# Talking about ratings with the passengers



## Cvi (Jul 25, 2015)

Does anyone ever talk ratings with the passengers? Such as informing them of the importance of getting 5 stars to stay in business with Uber. Part of me wants to but I don't want customers taking it the wrong way. I am kind of new and my rating is now borderline. Many of the riders don't even rate. It would be nice if there was an effective way to get some of them to rate me a 5 if they were not dissatisfied with the ride, without coming across like a desperate salesman.

For now, I am going to stay away from the inner city where so much can go wrong with the traffic and missed turns and the like, to see if I can get my rating back up.


----------



## Amsoil Uber Connect (Jan 14, 2015)

If they are new to this I do. Or if they are a girl, like the 3.0 who only used this 3 times before, clearly she hasn't mattered pin drop 101, but it was her 4th trip. Then the 4.0 girl, only second time. Talked about tips and she actually went inside to meet her friend and came back out with $3 trip. 5 S both of them.

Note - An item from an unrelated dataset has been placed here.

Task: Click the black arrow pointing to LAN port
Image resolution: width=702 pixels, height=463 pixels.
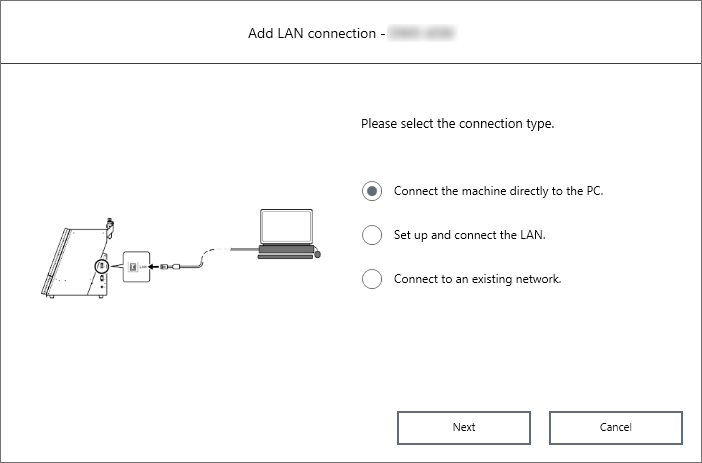Action: pos(154,267)
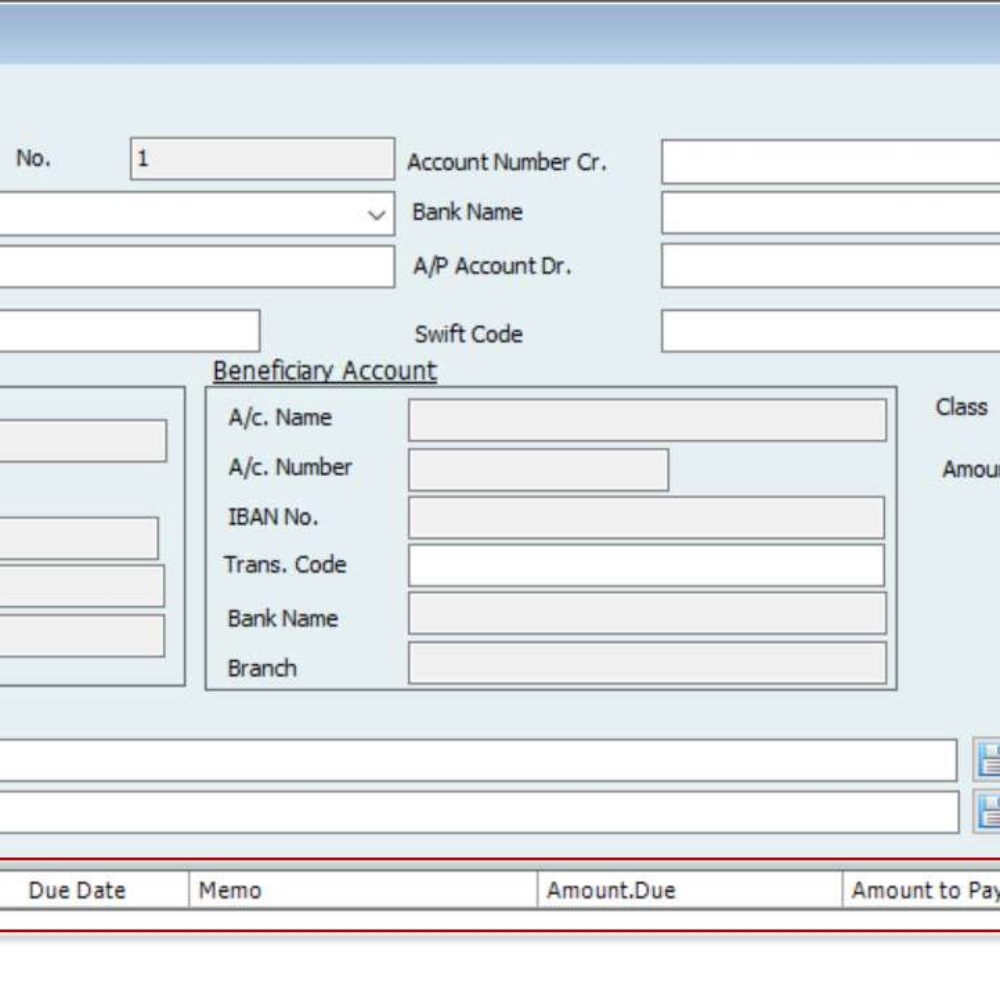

Mainly explain the deactivation below 4.6 if it averages that or below for 2 weeks in a row and anything less than a 5 is a fail. And add even several news articles say its a fail for the driver.


----------



## Clifford Chong (May 3, 2015)

I don't do it. I don't even mention the word 'rating'. Even if the pax is the first to approach the subject, I tell him/her everything I know and let it slide off with another conversation.


----------



## Emp9 (Apr 9, 2015)

first timers or people that bring it up only.


----------



## Bart McCoy (Nov 4, 2014)

Best thing to do is not even bring up ratings.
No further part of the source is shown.